A total of 60 patients were included in the study, with 30 patients in each group. The baseline demographic and clinical characteristics were comparable between the two groups, with no statistically significant differences observed in terms of age, gender distribution, mode of injury, bone involved, or fracture type (P > 0.05) (Table 1).

Table 1: Baseline demographic and clinical characteristics of study participants
Intraoperative and perioperative parameters demonstrated significant differences between the groups. The mean duration of surgery was significantly lower in the MIPO group compared to the conventional plating group (72.5 ± 14.3 min vs. 89.6 ± 16.8 min, P < 0.001). Similarly, intraoperative blood loss was markedly reduced in the MIPO group (118.4 ± 36.7 mL) compared to the conventional group (245.2 ± 52.1 mL), which was statistically significant (P < 0.001). The requirement for blood transfusion was also significantly lower in the MIPO group (3 patients) as compared to the conventional group (10 patients) (P = 0.03). Furthermore, the mean duration of hospital stay was significantly shorter in patients treated with MIPO (6.2 ± 1.5 days) compared to those undergoing conventional plating (9.1 ± 2.3 days) (P < 0.001) (Table 2).

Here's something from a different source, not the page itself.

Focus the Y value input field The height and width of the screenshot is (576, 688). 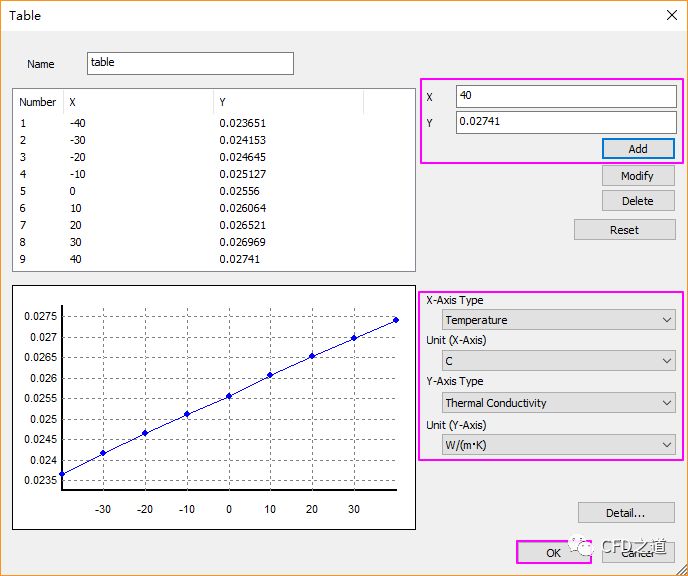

Table 2: Comparison of intraoperative and perioperative parameters
With respect to perioperative laboratory parameters, no significant differences were observed in pre-operative Hb, TLC, CRP, or serum creatinine levels between the two groups (P > 0.05). However, post-operative changes showed significant variations. On post-operative day 1, Hb levels were significantly higher in the MIPO group (11.6 ± 1.1 g/dL) compared to the conventional group (10.2 ± 1.4 g/dL) (P < 0.001), and this difference persisted on day 3 (P < 0.001). TLC and CRP levels were significantly elevated in the conventional plating group on post-operative days 1 and 3, indicating a higher inflammatory response compared to the MIPO group (P < 0.001). Serum creatinine levels did not differ significantly between the groups postoperatively (P > 0.05) (Table 3).

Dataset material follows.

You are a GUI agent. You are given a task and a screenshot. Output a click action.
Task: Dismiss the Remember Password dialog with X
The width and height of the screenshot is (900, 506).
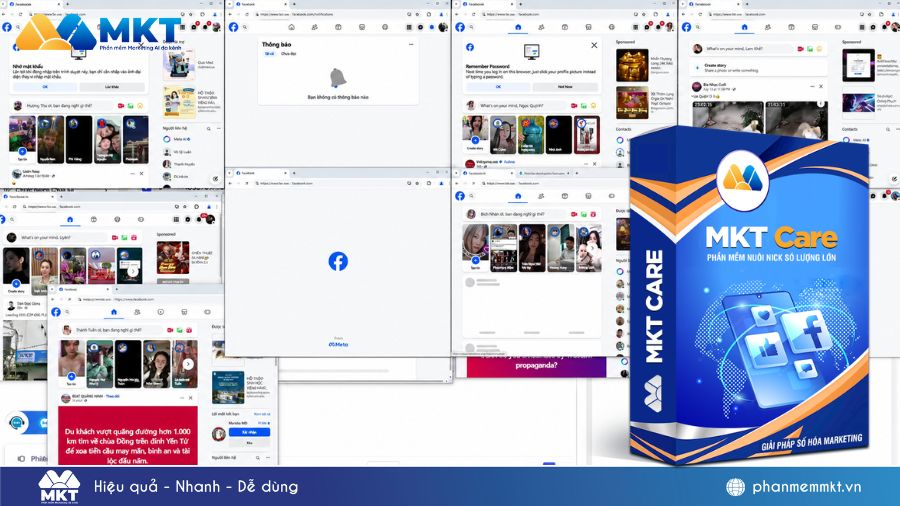click(x=594, y=45)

Table 3: Comparison of perioperative laboratory parameters
Post-operative outcomes (Fig. 1) revealed that the mean time to fracture union was significantly shorter in the MIPO group (14.8 ± 2.6 weeks) compared to the conventional plating group (17.2 ± 3.1 weeks) (P = 0.002).

Figure 1: Radiographs of clinical cases comparing the two methods.
Although the union rate was higher in the MIPO group (96.7%) than in the conventional group (90.0%), this difference was not statistically significant (P = 0.30). The incidence of post-operative infection was lower in the MIPO group (1 patient) compared to the conventional group (5 patients), though this did not reach statistical significance (P = 0.08). Similarly, rates of non-union and implant failure were lower in the MIPO group, but the differences were not statistically significant (P > 0.05). Functional outcomes were better in the MIPO group, with a higher proportion of patients achieving good outcomes; however, the difference was not statistically significant (P = 0.18) (Table 4).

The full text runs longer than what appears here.